EXERCISE — Below is a listing. Write out exactly its lines between the one holding "This screenshot has width=1101, height=506." and the one holding "Open the Productos dropdown menu", inclusive.

DATASET EXCERPTS —
______________________________
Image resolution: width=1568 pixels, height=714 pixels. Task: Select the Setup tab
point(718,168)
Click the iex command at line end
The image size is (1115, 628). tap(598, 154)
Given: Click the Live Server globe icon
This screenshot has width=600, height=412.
______________________________
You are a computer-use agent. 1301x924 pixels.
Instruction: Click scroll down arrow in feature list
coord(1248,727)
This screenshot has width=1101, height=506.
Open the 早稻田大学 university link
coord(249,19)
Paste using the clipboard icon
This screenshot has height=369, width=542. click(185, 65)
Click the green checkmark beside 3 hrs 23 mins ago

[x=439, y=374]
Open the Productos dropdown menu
______________________________
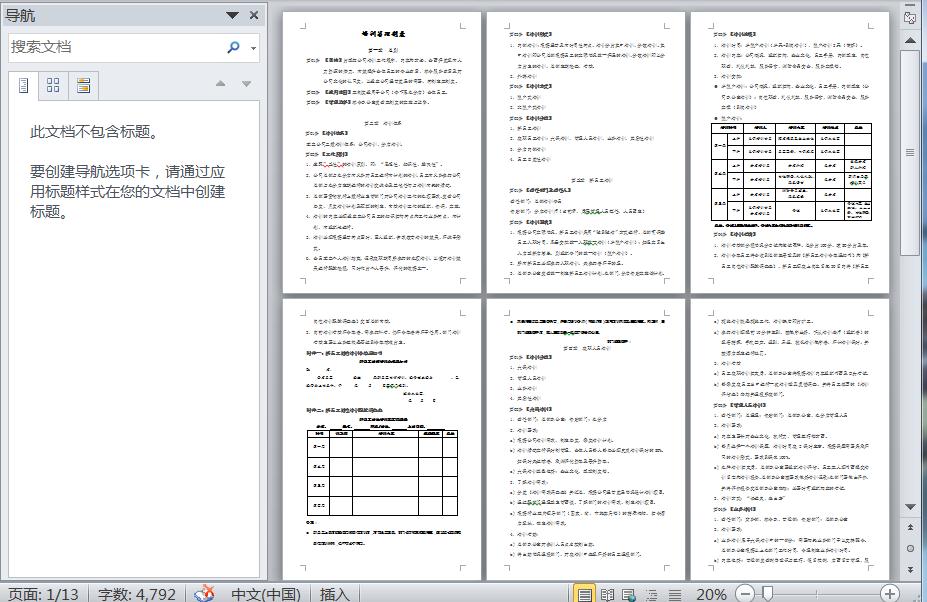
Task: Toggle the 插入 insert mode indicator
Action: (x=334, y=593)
______________________________
WRITTEN SOLUTION —
This screenshot has width=1101, height=506.
Open the 早稻田大学 university link
coord(249,19)
Paste using the clipboard icon
This screenshot has height=369, width=542. click(185, 65)
Click the green checkmark beside 3 hrs 23 mins ago

[x=439, y=374]
Open the Productos dropdown menu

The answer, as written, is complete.